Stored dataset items
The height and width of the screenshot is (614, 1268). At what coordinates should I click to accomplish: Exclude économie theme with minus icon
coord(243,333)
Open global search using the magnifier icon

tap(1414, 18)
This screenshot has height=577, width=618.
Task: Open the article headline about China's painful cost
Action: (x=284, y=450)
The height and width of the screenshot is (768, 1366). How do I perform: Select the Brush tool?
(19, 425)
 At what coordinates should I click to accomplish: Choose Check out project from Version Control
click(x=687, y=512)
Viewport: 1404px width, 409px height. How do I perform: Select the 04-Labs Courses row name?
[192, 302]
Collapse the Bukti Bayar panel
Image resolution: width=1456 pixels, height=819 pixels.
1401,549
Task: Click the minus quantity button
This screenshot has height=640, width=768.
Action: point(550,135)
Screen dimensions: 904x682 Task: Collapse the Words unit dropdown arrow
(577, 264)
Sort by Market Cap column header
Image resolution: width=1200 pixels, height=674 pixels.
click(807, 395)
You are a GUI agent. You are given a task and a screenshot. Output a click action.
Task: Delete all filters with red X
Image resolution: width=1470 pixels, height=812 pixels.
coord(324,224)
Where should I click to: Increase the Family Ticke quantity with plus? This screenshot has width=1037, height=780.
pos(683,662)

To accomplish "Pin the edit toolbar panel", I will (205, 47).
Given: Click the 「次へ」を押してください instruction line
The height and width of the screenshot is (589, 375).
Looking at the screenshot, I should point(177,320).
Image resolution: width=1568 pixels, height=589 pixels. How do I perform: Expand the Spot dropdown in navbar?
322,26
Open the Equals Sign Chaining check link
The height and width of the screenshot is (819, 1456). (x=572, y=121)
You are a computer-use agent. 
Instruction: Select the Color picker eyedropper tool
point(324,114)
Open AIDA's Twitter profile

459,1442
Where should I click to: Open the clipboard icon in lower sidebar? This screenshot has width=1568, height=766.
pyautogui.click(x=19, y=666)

## Exercise brief
Can you write these records out again with "How do I perform" swapped for "How can I carry out" everywhere it occurs and everything else left the same?

## Correct result
The height and width of the screenshot is (614, 1268). At what coordinates should I click to accomplish: Exclude économie theme with minus icon
coord(243,333)
Open global search using the magnifier icon

tap(1414, 18)
This screenshot has height=577, width=618.
Task: Open the article headline about China's painful cost
Action: (x=284, y=450)
The height and width of the screenshot is (768, 1366). How can I carry out: Select the Brush tool?
(19, 425)
 At what coordinates should I click to accomplish: Choose Check out project from Version Control
click(x=687, y=512)
Viewport: 1404px width, 409px height. How can I carry out: Select the 04-Labs Courses row name?
[192, 302]
Collapse the Bukti Bayar panel
Image resolution: width=1456 pixels, height=819 pixels.
1401,549
Task: Click the minus quantity button
This screenshot has height=640, width=768.
Action: point(550,135)
Screen dimensions: 904x682 Task: Collapse the Words unit dropdown arrow
(577, 264)
Sort by Market Cap column header
Image resolution: width=1200 pixels, height=674 pixels.
click(807, 395)
You are a GUI agent. You are given a task and a screenshot. Output a click action.
Task: Delete all filters with red X
Image resolution: width=1470 pixels, height=812 pixels.
coord(324,224)
Where should I click to: Increase the Family Ticke quantity with plus? This screenshot has width=1037, height=780.
pos(683,662)

To accomplish "Pin the edit toolbar panel", I will (205, 47).
Given: Click the 「次へ」を押してください instruction line
The height and width of the screenshot is (589, 375).
Looking at the screenshot, I should point(177,320).
Image resolution: width=1568 pixels, height=589 pixels. How can I carry out: Expand the Spot dropdown in navbar?
322,26
Open the Equals Sign Chaining check link
The height and width of the screenshot is (819, 1456). (x=572, y=121)
You are a computer-use agent. 
Instruction: Select the Color picker eyedropper tool
point(324,114)
Open AIDA's Twitter profile

459,1442
Where should I click to: Open the clipboard icon in lower sidebar? This screenshot has width=1568, height=766.
pyautogui.click(x=19, y=666)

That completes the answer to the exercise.